- [WORK INSTRUCTION] The entries below hold a line with "[החשבון שלי] (188, 52)" and a line with "Baliho Merayu Pendukung Jokowi (42, 2280)". Return those lines and all that lie between them, exactly and only.

[Saved entries]
^^^^

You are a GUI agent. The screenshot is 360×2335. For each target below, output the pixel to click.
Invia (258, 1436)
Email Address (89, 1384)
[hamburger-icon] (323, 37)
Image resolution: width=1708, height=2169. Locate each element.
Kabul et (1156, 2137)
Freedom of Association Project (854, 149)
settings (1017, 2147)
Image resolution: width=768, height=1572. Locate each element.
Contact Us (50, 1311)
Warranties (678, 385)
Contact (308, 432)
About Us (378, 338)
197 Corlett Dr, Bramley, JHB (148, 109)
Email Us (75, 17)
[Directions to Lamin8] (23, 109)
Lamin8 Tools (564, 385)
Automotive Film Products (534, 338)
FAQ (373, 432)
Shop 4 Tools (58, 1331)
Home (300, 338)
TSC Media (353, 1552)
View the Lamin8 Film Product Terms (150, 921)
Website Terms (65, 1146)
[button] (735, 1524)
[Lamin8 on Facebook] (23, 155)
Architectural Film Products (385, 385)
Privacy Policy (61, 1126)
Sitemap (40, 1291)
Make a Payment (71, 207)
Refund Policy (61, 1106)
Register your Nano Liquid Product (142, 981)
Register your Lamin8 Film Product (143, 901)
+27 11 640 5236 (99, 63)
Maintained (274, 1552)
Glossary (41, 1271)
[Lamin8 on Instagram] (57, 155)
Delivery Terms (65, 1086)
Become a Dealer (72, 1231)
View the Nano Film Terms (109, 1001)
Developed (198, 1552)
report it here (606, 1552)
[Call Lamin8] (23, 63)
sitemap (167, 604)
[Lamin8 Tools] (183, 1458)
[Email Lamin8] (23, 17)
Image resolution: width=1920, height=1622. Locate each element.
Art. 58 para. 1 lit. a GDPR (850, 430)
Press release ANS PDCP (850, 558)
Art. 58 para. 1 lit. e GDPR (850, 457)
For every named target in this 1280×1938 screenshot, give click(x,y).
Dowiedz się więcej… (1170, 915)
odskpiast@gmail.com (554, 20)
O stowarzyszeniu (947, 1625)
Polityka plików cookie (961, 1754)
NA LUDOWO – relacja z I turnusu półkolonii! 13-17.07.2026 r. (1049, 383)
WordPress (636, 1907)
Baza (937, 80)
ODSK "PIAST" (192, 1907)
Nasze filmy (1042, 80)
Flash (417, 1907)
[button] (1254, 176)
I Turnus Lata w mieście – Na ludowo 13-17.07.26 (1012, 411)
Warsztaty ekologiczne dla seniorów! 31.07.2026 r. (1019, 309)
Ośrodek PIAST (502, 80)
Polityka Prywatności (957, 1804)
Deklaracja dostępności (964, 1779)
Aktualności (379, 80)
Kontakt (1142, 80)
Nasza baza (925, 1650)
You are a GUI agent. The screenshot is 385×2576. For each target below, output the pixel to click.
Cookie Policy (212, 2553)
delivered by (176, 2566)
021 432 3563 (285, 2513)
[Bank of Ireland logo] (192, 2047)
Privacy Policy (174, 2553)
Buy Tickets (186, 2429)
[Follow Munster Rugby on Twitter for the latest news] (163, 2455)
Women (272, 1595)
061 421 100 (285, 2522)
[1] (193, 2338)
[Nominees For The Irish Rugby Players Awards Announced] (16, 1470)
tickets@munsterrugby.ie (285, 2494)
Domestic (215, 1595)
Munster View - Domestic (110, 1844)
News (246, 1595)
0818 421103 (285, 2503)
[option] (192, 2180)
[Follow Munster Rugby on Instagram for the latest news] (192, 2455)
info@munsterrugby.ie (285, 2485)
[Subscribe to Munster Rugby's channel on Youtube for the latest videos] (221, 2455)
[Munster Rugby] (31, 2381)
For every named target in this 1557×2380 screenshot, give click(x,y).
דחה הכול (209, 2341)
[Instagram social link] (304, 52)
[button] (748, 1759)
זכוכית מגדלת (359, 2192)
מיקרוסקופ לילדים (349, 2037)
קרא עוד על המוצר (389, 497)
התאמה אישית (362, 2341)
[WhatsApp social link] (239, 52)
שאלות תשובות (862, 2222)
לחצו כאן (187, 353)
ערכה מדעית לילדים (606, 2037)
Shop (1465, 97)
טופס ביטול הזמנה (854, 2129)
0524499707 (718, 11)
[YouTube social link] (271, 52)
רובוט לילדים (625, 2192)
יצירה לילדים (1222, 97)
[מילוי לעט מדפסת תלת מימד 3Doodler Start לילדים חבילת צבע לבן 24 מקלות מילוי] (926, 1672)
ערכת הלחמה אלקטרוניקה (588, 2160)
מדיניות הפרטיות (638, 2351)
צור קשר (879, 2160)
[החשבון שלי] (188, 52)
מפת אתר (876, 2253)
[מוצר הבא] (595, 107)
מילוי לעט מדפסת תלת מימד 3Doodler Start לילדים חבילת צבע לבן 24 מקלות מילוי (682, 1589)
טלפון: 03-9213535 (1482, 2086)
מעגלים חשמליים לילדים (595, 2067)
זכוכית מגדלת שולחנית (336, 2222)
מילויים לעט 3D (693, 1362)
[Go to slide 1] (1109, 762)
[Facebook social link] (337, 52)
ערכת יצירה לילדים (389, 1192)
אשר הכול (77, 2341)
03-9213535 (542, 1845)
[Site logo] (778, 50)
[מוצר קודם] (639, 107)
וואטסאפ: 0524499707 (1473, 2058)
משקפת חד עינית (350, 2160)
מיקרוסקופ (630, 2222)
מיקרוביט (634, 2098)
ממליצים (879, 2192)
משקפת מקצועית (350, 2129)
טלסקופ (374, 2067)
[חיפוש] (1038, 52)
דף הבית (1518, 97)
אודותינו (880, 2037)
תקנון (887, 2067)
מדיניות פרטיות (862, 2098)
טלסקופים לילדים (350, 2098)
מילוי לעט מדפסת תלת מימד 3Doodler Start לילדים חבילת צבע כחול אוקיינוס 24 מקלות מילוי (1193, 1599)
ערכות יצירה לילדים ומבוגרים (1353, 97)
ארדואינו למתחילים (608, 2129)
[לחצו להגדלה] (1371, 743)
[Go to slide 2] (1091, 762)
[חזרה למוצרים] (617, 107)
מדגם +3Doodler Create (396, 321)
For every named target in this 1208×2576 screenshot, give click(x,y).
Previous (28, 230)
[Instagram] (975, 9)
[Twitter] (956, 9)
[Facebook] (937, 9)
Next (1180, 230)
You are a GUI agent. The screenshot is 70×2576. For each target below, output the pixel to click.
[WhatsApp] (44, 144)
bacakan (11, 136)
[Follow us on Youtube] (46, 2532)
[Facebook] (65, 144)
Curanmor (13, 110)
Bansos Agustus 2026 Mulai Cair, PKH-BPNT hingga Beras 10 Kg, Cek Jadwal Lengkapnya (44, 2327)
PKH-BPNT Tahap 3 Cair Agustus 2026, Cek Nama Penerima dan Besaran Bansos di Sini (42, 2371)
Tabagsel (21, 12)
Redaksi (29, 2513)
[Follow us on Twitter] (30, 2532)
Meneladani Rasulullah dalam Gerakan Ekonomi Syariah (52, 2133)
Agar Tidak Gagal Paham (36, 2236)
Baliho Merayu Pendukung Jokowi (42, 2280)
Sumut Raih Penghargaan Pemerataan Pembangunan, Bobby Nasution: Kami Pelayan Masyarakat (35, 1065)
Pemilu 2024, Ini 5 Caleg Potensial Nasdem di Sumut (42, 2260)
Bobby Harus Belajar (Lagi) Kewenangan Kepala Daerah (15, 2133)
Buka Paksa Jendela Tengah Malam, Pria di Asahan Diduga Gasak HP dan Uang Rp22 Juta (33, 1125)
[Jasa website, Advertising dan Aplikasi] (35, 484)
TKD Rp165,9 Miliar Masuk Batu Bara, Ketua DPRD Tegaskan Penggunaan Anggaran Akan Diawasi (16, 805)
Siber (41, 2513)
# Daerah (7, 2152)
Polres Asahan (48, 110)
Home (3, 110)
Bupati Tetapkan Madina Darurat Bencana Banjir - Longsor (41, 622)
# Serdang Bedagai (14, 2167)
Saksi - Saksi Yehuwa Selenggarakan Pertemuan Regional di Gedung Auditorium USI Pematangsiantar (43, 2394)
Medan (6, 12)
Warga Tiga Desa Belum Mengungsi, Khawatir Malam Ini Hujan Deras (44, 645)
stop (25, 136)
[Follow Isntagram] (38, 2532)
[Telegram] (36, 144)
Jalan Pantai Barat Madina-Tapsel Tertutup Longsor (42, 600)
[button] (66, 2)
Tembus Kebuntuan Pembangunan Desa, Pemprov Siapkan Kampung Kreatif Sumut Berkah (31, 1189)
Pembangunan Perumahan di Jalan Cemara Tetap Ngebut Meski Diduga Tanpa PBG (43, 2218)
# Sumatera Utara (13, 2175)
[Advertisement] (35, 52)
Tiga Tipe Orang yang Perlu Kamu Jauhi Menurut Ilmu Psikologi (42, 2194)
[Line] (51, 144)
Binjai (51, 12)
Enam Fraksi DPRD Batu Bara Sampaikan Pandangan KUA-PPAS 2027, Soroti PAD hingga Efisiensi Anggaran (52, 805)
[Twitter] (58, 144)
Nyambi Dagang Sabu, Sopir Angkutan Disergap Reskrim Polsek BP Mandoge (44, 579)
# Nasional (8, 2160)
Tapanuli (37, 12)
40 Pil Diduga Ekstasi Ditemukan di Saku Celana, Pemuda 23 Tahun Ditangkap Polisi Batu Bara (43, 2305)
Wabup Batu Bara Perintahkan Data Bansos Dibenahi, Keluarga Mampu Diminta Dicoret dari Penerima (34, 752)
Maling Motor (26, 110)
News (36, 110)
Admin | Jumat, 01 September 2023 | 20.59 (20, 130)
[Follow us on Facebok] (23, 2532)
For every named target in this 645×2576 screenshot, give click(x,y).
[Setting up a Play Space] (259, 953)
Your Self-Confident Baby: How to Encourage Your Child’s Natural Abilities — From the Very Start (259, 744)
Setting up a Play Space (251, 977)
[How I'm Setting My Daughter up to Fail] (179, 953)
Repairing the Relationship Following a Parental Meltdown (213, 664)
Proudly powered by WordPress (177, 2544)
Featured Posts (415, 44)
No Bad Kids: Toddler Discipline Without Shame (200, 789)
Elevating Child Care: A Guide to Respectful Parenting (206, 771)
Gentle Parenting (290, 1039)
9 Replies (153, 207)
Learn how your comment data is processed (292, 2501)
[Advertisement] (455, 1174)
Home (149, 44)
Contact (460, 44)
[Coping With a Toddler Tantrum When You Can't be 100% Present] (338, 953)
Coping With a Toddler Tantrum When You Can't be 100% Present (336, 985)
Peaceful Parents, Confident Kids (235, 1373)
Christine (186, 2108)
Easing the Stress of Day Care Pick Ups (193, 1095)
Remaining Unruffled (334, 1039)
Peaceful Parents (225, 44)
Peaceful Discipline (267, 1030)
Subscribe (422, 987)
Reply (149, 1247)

^^^^

- [TASK OUTPUT]
[החשבון שלי] (188, 52)
מפת אתר (876, 2253)
[מוצר הבא] (595, 107)
מילוי לעט מדפסת תלת מימד 3Doodler Start לילדים חבילת צבע לבן 24 מקלות מילוי (682, 1589)
טלפון: 03-9213535 (1482, 2086)
מעגלים חשמליים לילדים (595, 2067)
זכוכית מגדלת שולחנית (336, 2222)
מילויים לעט 3D (693, 1362)
[Go to slide 1] (1109, 762)
[Facebook social link] (337, 52)
ערכת יצירה לילדים (389, 1192)
אשר הכול (77, 2341)
03-9213535 (542, 1845)
[Site logo] (778, 50)
[מוצר קודם] (639, 107)
וואטסאפ: 0524499707 (1473, 2058)
משקפת חד עינית (350, 2160)
מיקרוסקופ (630, 2222)
מיקרוביט (634, 2098)
ממליצים (879, 2192)
משקפת מקצועית (350, 2129)
טלסקופ (374, 2067)
[חיפוש] (1038, 52)
דף הבית (1518, 97)
אודותינו (880, 2037)
תקנון (887, 2067)
מדיניות פרטיות (862, 2098)
טלסקופים לילדים (350, 2098)
מילוי לעט מדפסת תלת מימד 3Doodler Start לילדים חבילת צבע כחול אוקיינוס 24 מקלות מילוי (1193, 1599)
ערכות יצירה לילדים ומבוגרים (1353, 97)
ארדואינו למתחילים (608, 2129)
[לחצו להגדלה] (1371, 743)
[Go to slide 2] (1091, 762)
[חזרה למוצרים] (617, 107)
מדגם +3Doodler Create (396, 321)
For every named target in this 1208×2576 screenshot, give click(x,y).
Previous (28, 230)
[Instagram] (975, 9)
[Twitter] (956, 9)
[Facebook] (937, 9)
Next (1180, 230)
You are a GUI agent. The screenshot is 70×2576. For each target below, output the pixel to click.
[WhatsApp] (44, 144)
bacakan (11, 136)
[Follow us on Youtube] (46, 2532)
[Facebook] (65, 144)
Curanmor (13, 110)
Bansos Agustus 2026 Mulai Cair, PKH-BPNT hingga Beras 10 Kg, Cek Jadwal Lengkapnya (44, 2327)
PKH-BPNT Tahap 3 Cair Agustus 2026, Cek Nama Penerima dan Besaran Bansos di Sini (42, 2371)
Tabagsel (21, 12)
Redaksi (29, 2513)
[Follow us on Twitter] (30, 2532)
Meneladani Rasulullah dalam Gerakan Ekonomi Syariah (52, 2133)
Agar Tidak Gagal Paham (36, 2236)
Baliho Merayu Pendukung Jokowi (42, 2280)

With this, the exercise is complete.